I think it should be taken into consideration that a neurotypical brain will think neurotypical and make a test with neurotypical response options. Perhaps I'm am alone in my experience, but if I'm taking a test, and the answers are not listed as I percieve my experience, one will see a pattern of different answers. It is not an attempt to be random, rather an attempt to isolate my experience and the degrees to which I fit into the neurotypical respinses.
For example,
If I am asked if I like to work outside,
I may put yes.
If I am asked if I like to work inside,
I may put yes.
The aspie experience, as it relates to me, is one of rigid, black and white thinking. In the example of above, I can't answer these questions 'correct' because sometimes I like being inside, sometimes outside. It doesn't capture my experience at all , because 'no's would mean I don't like either all the time, but then yes means I always like both.

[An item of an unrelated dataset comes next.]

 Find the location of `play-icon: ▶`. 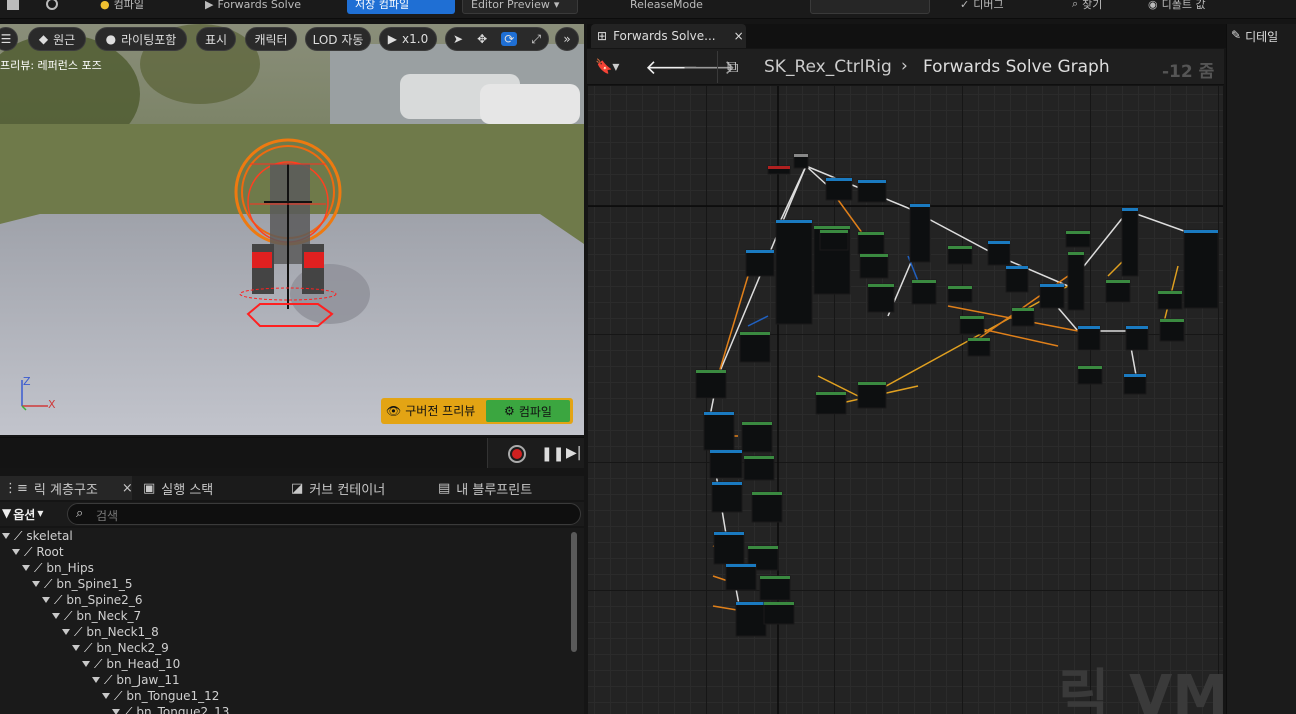

play-icon: ▶ is located at coordinates (210, 6).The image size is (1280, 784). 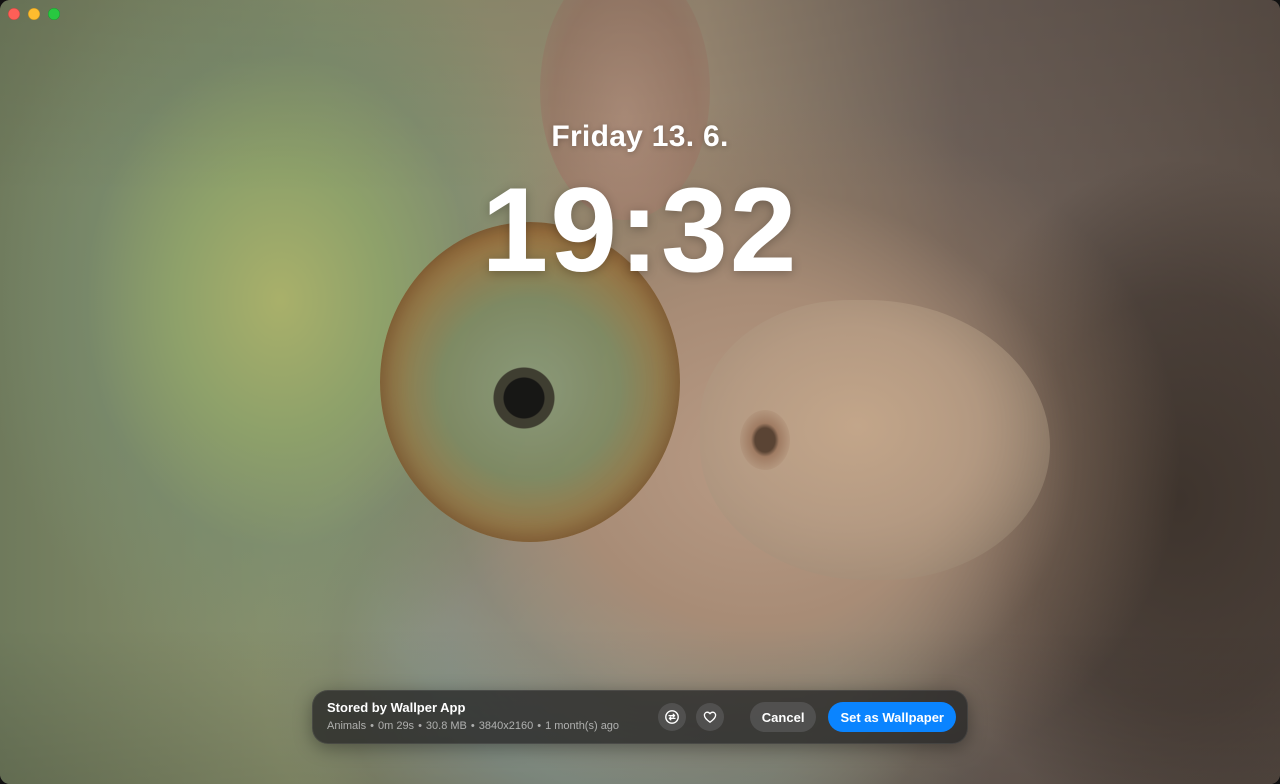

I'm not sure there's a clear cut solution to this, but I hope it gets you to think a bit more on just how prevalent the problem is for autistic people. That even 'simple' tests as such can't reflect our experience accurately.
(I do not pretend I speak for everyone. I speak only from my own wxperience and research.)
Edit:
Neurotypucals generally possess abstract thinking. They are able to understand that, while sometimes, they may enjoy being inside, that doesn't cloud their abolity to see that they like being outside more. I am unable to seperate this way. I was diagnosed with BPD because of this, but the real truth being that my inability to have a personality and opinions on the plane of neurotypical thinking does not mean I don't possess personality. If judged by this tyåe of thinking, my brain literally cannot seperate and distinguish between liking it or not. I enjoy all things, and I dislike all things, because it depends ob the day and circumstance of that moment I am engaged in the activity.
Edit edit:
Unless something is ly obsession. Then I am able to say yes with confidence, because I have engaged in that activity enough times that, statistically, the positive response to the activity outweighs the negative.